NRO has a recent Q&A with Wesley J. Smith--conducted by Katharine Jean Lopez. The whole thing is interesting and I found myself having difficulty narrowing down only one or two passages worth quoting. But I'll quote a couple interesting points nonetheless.

Despite the disheartening fact that Legacy Media appears unwilling to cover adult stem cell successes or the clearly define the terms and issues at stake, Smith notes the strong opposition to human cloning that is still pervasive in this country and beyond:

...Much of the world is turning away from human cloning. The United Nations General Assembly voted by a nearly 3-1 margin to urge member nations to outlaw human cloning. While a few countries like Great Britain decided to be unilateralist on the issue, many nations have already outlawed human cloning, including France, Canada, Australia, and Norway. Indiana just became the seventh American state to ban cloning. If enough countries and states reject cloning and fund adult/umbilical-cord-blood-stem-cell research (along with the private sector), I believe sufficient treatments will be developed so that even the New York Times will be forced to report on the progress. At that point, public support for therapeutic-cloning research would likely collapse and the vast continuing public investment of tax dollars needed to further develop and perfect human-cloning technology would peter out. At least this is what I hope would happen, which is why so many people — conservatives and liberals, religiously oriented people and secularists, pro-life and pro-choice on abortion — are working diligently to continue to hold the line.


And as Smith makes clear, this is an area in which the President has the opportunity to do some important work:

...I would like to see the president personally calling attention to major adult-stem-cell successes as they occur, successes that are almost routinely ignored by major media. He could also tour adult-stem-cell-research facilities and bring patients who have been treated with adult/umbilical-cord-blood stem cells to the White House for events. This shouldn’t be an occasional mention, but an enthusiastic ongoing political effort engaged in with the president’s usual energy, verve, and gusto...

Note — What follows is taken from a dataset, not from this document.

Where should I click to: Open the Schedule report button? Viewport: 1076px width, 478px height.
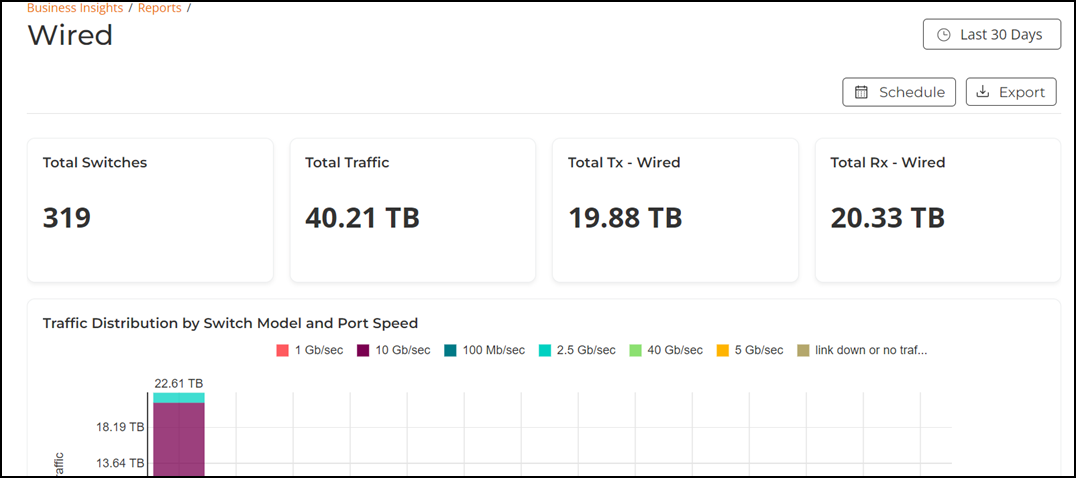(899, 92)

(North Seattle--Green Lake, WA)

1 Comments:

  • At 10:42 PM, Blogger Kim said…

    "States and private companies are still free to fund and conduct embryonic stem cell research."

    I don't know why some people haven't figured this out. The media makes it sound like anyone who is working on ESCR (embryonic stem cell research) is breaking the law. Not. so. I was part of a panel discussion on ESCR for one of my graduate classes (my degree is in microbiology) and I was the SUPER-minority anti view. I found a ton of excellent reading material at Stand to Reason. They really helped me make a solid argument. If you're looking for further reading and logical anti-ESCR arguments, that can even be made without necessarily mentioning religion (although it is a Christian site) I highly recommend them!